A matrix-based system reliability (MSR) method has been recently proposed to compute the probabilities of general system events efficiently by simple matrix operations. The proposed matrix-based framework describes both a system event and the likelihood of its component events by vectors that are obtained by efficient matrix-based procedures. The probability of the system event is computed by the inner product of the two vectors. Therefore, the method is uniformly applicable to any type of system events including series, parallel, cut-set and link-set systems. In the case when one has incomplete information on component probabilities and/or on the statistical dependence between components, the matrix-based framework enables us to obtain the narrowest bounds on the system probability by linear programming.
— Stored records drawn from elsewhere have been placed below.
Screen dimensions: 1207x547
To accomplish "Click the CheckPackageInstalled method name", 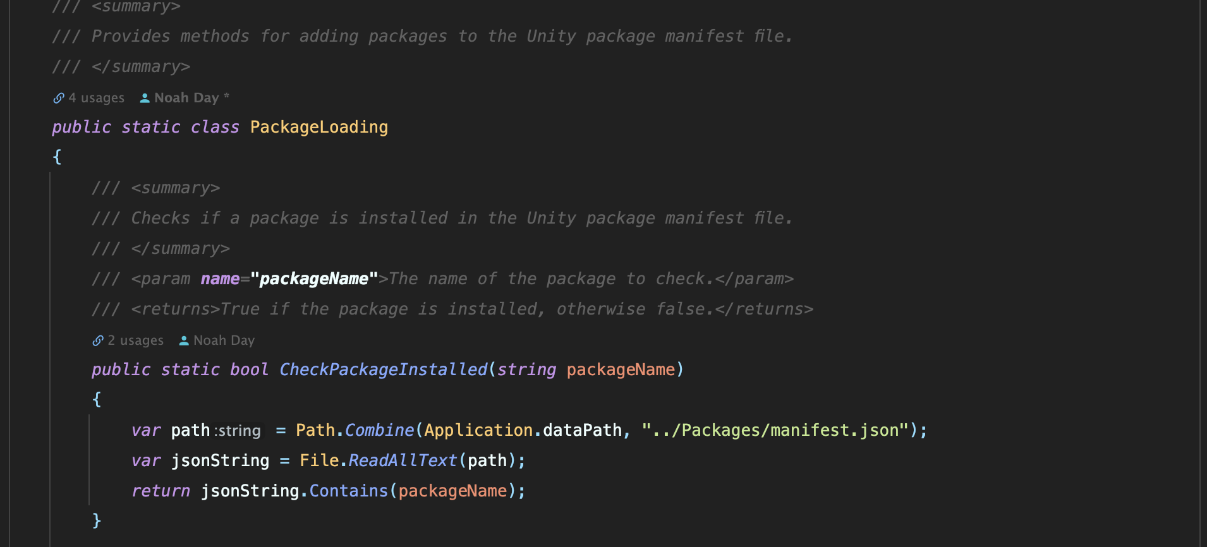I will [x=384, y=370].
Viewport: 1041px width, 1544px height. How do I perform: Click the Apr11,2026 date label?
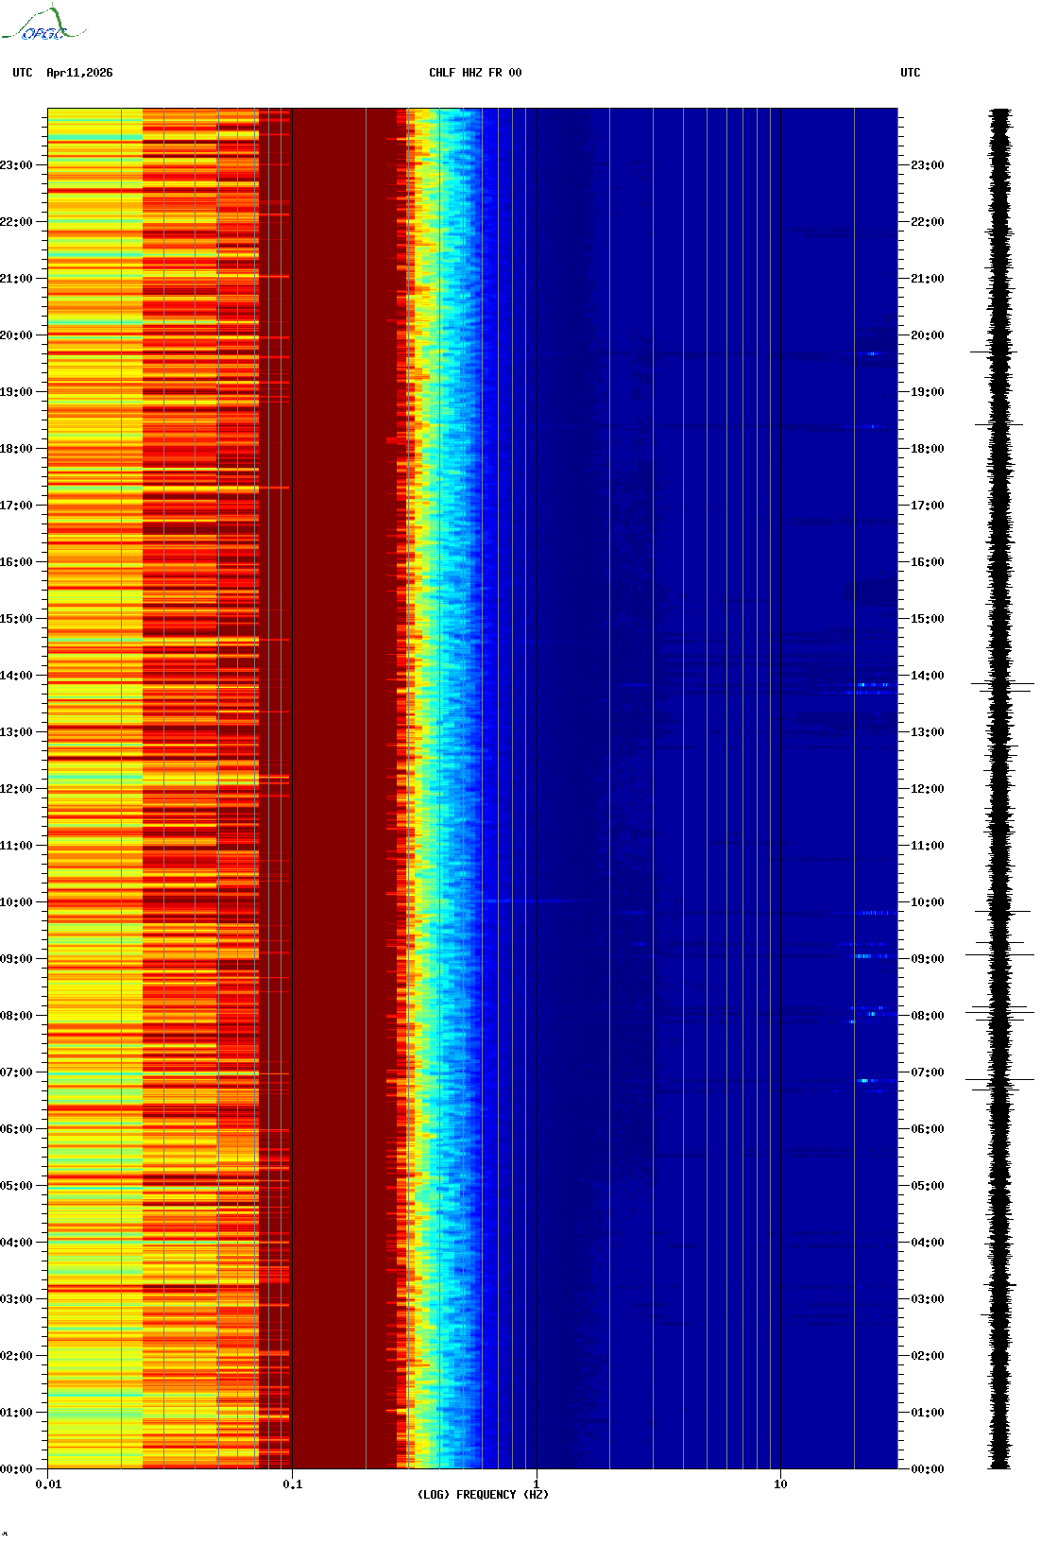(79, 73)
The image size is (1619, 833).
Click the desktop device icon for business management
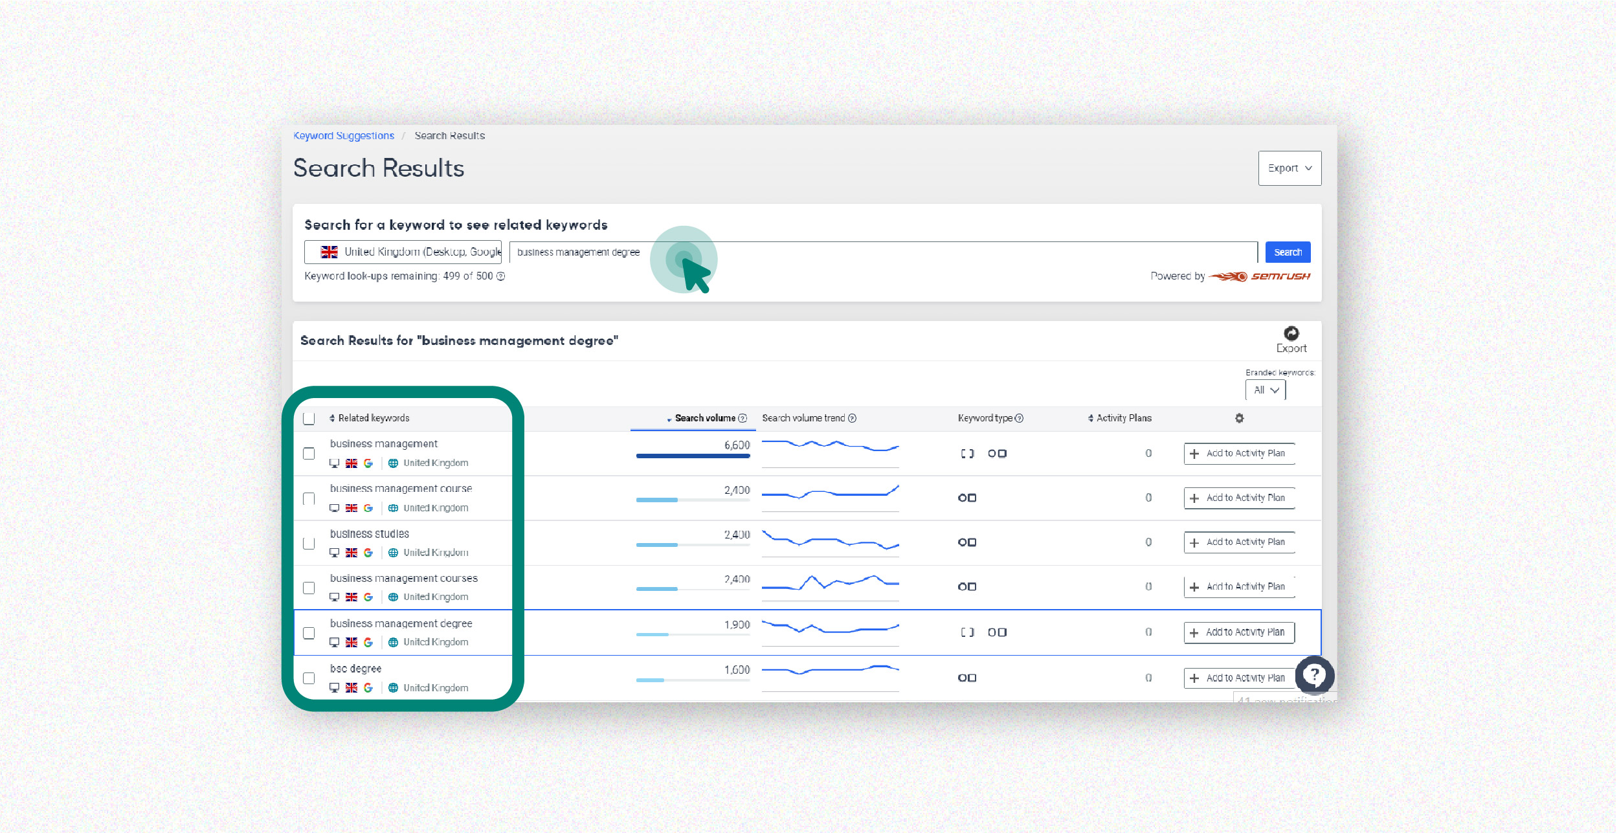tap(333, 462)
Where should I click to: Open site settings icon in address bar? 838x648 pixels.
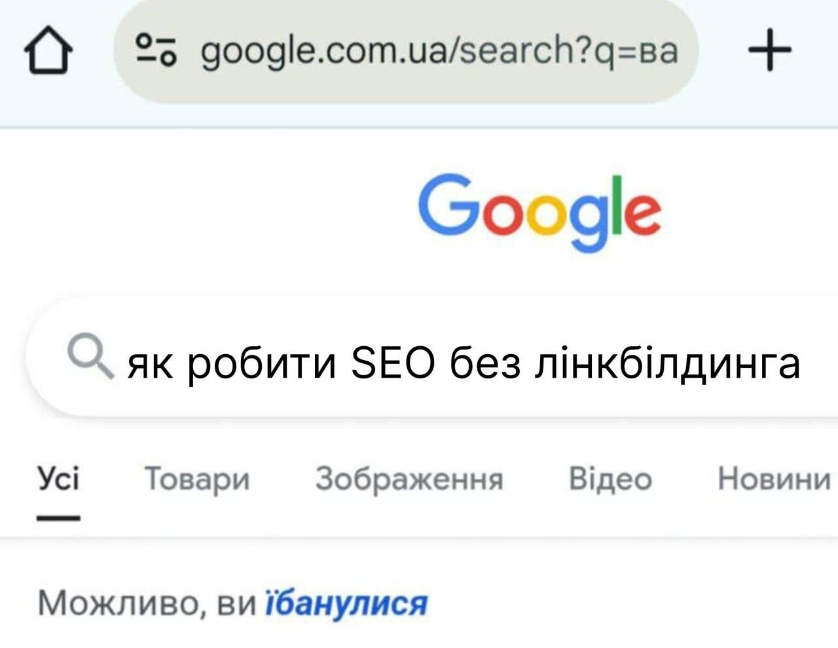tap(156, 50)
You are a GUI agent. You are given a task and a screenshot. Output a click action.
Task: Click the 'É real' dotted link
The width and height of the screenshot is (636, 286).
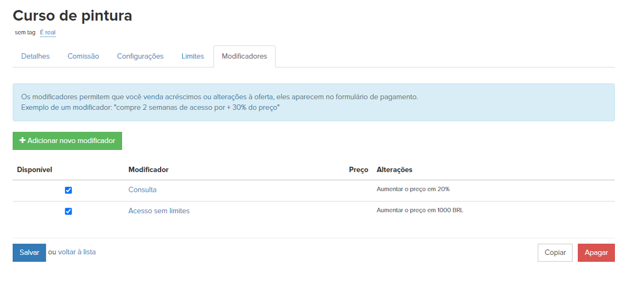point(48,32)
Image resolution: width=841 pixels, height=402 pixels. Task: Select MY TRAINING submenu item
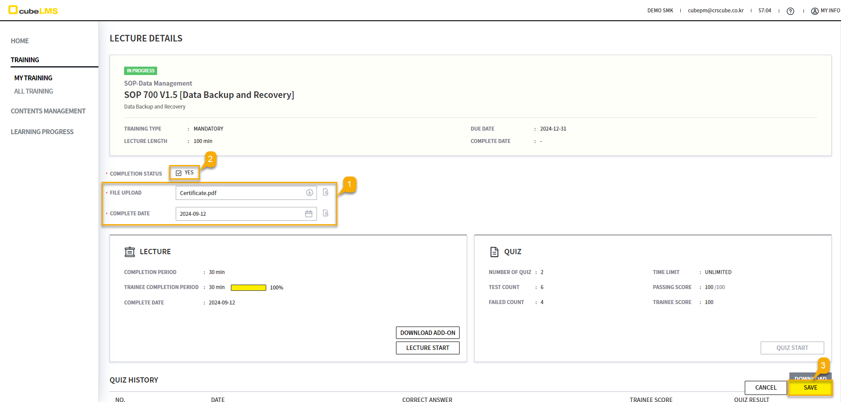[x=33, y=78]
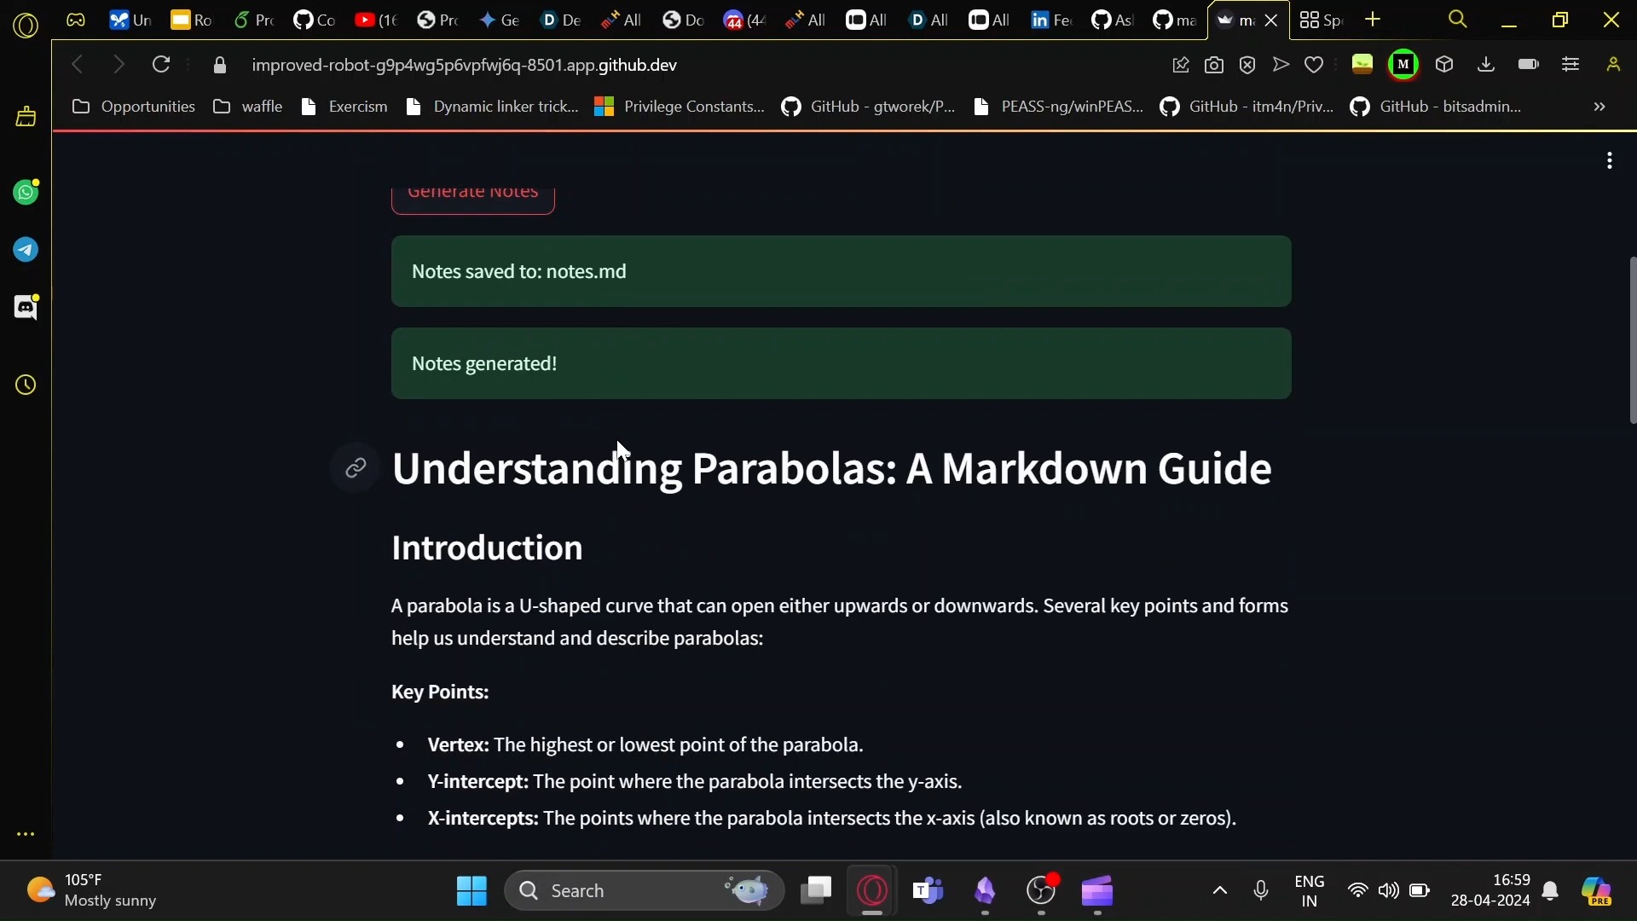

Various importance measures and conditional probabilities are also efficiently estimated by the proposed method. This paper presents the MSR method and further develops it in terms of statistical dependence and parameter sensitivity of system reliability. First, a method is developed to use the MSR method for systems with statistically dependent components. The correlation coefficients between the basic random variables or the component safety margins are represented by a Dunnett–Sobel class correlation matrix to identify the source of the statistical dependence and to make use of the matrix-based procedure developed for independent components. Second, a new matrix-based procedure is proposed to calculate the sensitivities of system reliability with respect to parameters. This paper demonstrates the MSR method and these further developments by two numerical examples of structural systems. First, the system fragility of a bridge structure is computed based on the analytical fragility models of the bridge components and the correlation coefficients between the seismic demands at different components. In the second example, the MSR method is used to estimate the probability of the collapse of a statically indeterminate structure subjected to an abnormal load. The sensitivities of the probability with respect to the means and standard deviations of uncertain member capacities are estimated for an optimal upgrade of the structural system.